The making of Homogenic was a fraught time for Björk, as she adjusted to a new level of global fame and the suicide of Ricardo López, a disturbed fan who mailed a letter bomb to her London home. After spotting a striking fashion photo created by photographer Nick Knight and designer Alexander McQueen, she enlisted them to sum up the various emotional currents in her life in an arresting hyperreal portrait. The blend of cultural elements — a Japanese kimono, a European manicure, Maasai neck rings, and a Hopi “butterfly whorl” hairstyle — reflected Björk’s perception of herself as a global citizen.

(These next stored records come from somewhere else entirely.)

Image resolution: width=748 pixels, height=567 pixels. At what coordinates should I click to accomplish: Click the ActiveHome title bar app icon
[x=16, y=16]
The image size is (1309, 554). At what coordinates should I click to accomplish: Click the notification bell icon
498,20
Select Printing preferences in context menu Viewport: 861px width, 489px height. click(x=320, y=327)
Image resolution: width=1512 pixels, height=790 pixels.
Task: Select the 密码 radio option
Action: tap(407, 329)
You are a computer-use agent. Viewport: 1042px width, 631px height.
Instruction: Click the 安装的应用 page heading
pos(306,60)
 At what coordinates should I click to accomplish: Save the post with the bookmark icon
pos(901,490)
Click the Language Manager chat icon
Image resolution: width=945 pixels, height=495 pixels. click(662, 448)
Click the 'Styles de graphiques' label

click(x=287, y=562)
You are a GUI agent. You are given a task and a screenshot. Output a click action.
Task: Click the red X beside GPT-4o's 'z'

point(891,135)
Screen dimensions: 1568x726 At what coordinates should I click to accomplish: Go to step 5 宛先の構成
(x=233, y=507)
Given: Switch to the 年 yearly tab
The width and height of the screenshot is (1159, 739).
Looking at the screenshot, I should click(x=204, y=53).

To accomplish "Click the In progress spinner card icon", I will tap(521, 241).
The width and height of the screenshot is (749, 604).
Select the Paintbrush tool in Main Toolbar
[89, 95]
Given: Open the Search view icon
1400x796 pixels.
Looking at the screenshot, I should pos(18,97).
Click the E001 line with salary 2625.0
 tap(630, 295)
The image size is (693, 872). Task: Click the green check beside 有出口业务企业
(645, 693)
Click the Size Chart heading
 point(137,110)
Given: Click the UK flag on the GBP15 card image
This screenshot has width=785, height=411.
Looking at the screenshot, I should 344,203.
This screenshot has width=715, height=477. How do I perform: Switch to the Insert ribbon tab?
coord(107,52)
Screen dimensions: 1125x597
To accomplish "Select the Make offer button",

As she later said: “We were trying to make this person that was under a lot of restraint, like long manicure, neckpiece, headpiece, contact lenses — still trying to keep the strength.” —H.S.

53

Judas Priest, ‘British Steel’

Judas Priest guitarist Glenn Tipton put in his time at the British Steel Corporation, working for the steel producer for five years before his band — who produce a different kind of heavy metal — decided to name their sixth album, British Steel. The title clicked with art director Rosław Szaybo and photographer Bob Elsdale, who created a giant razor blade out of aluminum with the band’s logo on it. Szaybo volunteered to hold it for the shot. “A lot of people looked at it and were really quite horrified,” Elsdale told Revolver. “The edges of the blade seemed to be cutting into Rosław’s flesh, because he was really gripping it quite hard. But that wasn’t the case — it actually had blunt edges. It wasn’t bloody, but it had an element of drama.” —K.G.

52

Sleater-Kinney, ‘The Hot Rock’

“It’s a labyrinthine record,” Carrie Brownstein wrote of Sleater-Kinney’s fourth LP, The Hot Rock, in her memoir, “sad, fractious, not a victory lap, but speaking to uncertainty.” Following up on their 1997 breakthrough, Dig Me Out, Brownstein, Corin Tucker, and Janet Weiss were working through interpersonal struggles while facing more scrutiny than ever before. The cover photo by Marina Chavez, showing the band standing on a Portland, Oregon, street corner, captures that heavy energy: Tucker and Weiss each stare toward the curb, the drummer looking almost trepidatious, while Brownstein holds up her hand, hailing a cab, her face bearing a disgruntled expression. Like the jewel thieves in the 1972 heist film that gave the album its name, the trio had no choice but to get a move on and meet their moment. —H.S.

51

David Bowie, ‘Diamond Dogs’

David Bowie closed out his glam era with the decadent apocalyptic excess of Diamond Dogs, a concept album set in a crumbling America of the future. “When we got to Diamond Dogs,” he later said, “that was when it was out of control.” The deranged spirit extended to its cover, designed by Belgian artist Guy Peellaert, which depicted Bowie as a grotesque half-man/half-dog, including genitals on his twisted body. Bowie’s pose on the cover was inspired by a 1926 photo of singer Josephine Baker. Just as the album was ready to get shipped to retailers, Bowie’s record label pulled the cover and had it airbrushed into something less offensive. Some copies did make it out, and Diamond Dogs remains the most provocative album cover of Bowie’s career. —G.M.